When people first begin to get to know me, both within and outside of a work environment, they have no idea that I am chronically ill and disabled. I was not born with this disease, but I was diagnosed in May of 2016, six months after my first episode, with Multiple Sclerosis (MS). It took a long time to adjust and acknowledge that I had this life long disease now, and I had to start making adjustments in my life to accommodate. I didn’t even comprehend how it would affect future job prospects as I was taking a six-month break after graduating university when I first fell ill. When I finally felt adjusted enough and had a resemblance of normality to my life again, at least enough to re-enter the workforce, I discovered just how challenging that would be. There are a lot of doctors appointments that need to be attended to, allowances made, adjustments needed in the workspace and the occasional day off if you have a flare-up.
It took until Melbourne OZ Comic-Con of 2017 when I was browsing at the LUD booth and made the off-hand comment of the issues in finding work to finally have someone look at me as a human and not my diagnosis. Alex very quickly offered me a place to try working for Level Up Dice as a part of the convention team for PAX Australia 2017. Regardless of the fact I was currently using a cane to get around because I was in the middle of having a bad flare-up, Alex was willing to offer me a chance and work around my needs.
After working a few conventions with Level Up around Australia, I was offered my current position as a part of the Customer Experience Team. This brought a whole new set of challenges for the company and myself to tackle. Conventions can be taxing on my energy levels for a weekend, but I would have time available afterwards to rest. Now, I would be working a consistent week while navigating my MS. This can be a challenge since you cannot predict how MS will affect you until you are in that position.

## Problems to solve
1 > Answer these questions from the text about working with MS:
(a) In what month and year was the writer diagnosed with MS?
(b) At what event did the writer mention trouble finding work while browsing the LUD booth?
(c) What team did the writer join after working several conventions?
2 > Please carry the text about working with MS forward from its final sentence.

## Raw data
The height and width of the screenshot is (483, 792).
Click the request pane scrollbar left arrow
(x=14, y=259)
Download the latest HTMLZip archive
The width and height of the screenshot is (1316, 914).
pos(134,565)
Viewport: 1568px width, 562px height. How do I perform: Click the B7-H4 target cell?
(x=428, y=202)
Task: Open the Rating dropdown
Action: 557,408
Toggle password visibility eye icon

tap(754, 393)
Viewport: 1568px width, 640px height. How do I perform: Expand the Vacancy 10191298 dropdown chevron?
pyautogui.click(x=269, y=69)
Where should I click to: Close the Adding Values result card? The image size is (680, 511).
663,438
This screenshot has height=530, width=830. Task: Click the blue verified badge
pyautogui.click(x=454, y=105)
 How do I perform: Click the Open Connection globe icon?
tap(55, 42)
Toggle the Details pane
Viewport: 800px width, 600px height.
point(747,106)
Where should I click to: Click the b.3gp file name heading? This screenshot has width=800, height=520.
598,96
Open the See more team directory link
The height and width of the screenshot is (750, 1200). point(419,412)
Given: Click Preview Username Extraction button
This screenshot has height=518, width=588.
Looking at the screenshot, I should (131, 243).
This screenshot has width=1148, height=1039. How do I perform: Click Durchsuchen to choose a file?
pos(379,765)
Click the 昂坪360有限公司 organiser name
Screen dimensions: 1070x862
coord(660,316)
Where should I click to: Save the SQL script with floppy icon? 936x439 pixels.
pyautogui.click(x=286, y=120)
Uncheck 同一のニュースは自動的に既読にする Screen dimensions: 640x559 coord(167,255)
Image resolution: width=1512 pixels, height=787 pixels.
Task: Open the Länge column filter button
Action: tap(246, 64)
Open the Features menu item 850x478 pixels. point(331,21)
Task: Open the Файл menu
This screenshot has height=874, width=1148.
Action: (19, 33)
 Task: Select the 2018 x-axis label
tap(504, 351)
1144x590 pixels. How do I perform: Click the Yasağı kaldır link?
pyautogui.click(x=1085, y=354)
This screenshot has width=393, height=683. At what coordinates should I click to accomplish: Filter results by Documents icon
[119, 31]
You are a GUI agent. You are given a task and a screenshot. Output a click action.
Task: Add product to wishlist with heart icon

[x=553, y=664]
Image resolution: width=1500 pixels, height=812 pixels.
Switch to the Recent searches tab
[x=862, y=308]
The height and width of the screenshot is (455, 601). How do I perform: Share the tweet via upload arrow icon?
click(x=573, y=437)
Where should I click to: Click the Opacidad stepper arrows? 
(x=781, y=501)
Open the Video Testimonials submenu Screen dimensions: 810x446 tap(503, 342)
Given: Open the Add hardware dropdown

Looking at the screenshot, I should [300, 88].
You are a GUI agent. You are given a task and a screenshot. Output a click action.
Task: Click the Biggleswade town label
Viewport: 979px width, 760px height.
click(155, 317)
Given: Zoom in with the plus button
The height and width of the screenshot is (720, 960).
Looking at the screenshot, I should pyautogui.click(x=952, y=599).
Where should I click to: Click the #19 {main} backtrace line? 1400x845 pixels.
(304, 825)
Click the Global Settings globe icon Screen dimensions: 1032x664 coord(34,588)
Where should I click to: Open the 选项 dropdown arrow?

## Solved tasks
1 >
(a) May of 2016
(b) Melbourne OZ Comic-Con of 2017
(c) The Customer Experience Team

2 >
Each person that is diagnosed with MS experiences it differently, and what symptoms I have, will be completely different for someone else with the disease. For me personally, on my worst days, I can experience a feeling of constant pins and needles for my entire left leg, fatigue, brain fog, incoherent speech, nausea and dizziness. This changes every day, heat can definitely make it worse and I can feel all of them, none of them or a mixture. As you can imagine, these symptoms can make work rather difficult, both in my ability to perform my role to the best of my abilities and to the standard I have set for myself. However, over the past year, through trial and error, I have found a few tricks that have worked for me to help ease my symptoms and make work a little easier. These include;
- Repetition, doing the same tasks over and over until they become second nature
- Making a daily to-do list as soon as I start each morning so I can mark off everything I need to do and still have to work on
- Using a Journal to track all my ongoing projects, tasks, and things I need to remember
- Take frequent breaks throughout the day for water and a stretch to maintain energy levels
- Having a flexible work schedule. This includes working from home and being able to work at hours I set for myself. This may involve working around hot days, so I will start as early as 5am, through til 10am, and then resting during the heat of the day and coming back to my desk to work once it has cooled in the evenings
- Different communication methods with other team members if I am having a difficult day communicating.
- I also have specialised equipment, including a chair with gel cushioning specifically designed to help with overheating to help alleviate the issues caused by heat.
- Working with an MS Specific Occupational Therapist to assist in figuring out more techniques that will make my work life easier and keep me going for longer
I’ve also had to make some full lifestyle changes to better manage my symptoms and be able to enjoy my life. This has included, starting and maintaining exercise on a regular basis, daily mindfulness meditation and also fully changing my diet to something that I personally have found benefits me by increasing my energy and helping ease inflammation, although this does not always work for every patient.
Sometimes however even with all of these adjustments, this disease can get the better of me and I have had to find my own limits. Occasionally, I will be required to sleep in the shower to find comfort from my painful leg, or just take myself back to bed for a nap if my fatigue gets too strong. But I’ve been blessed to have such an accommodating workplace that allows me the time to work when I can with what I have available within me and has helped to remind me that I am not just this diagnosis and I am still able to have a fulfilling and enjoyable career for many years ahead.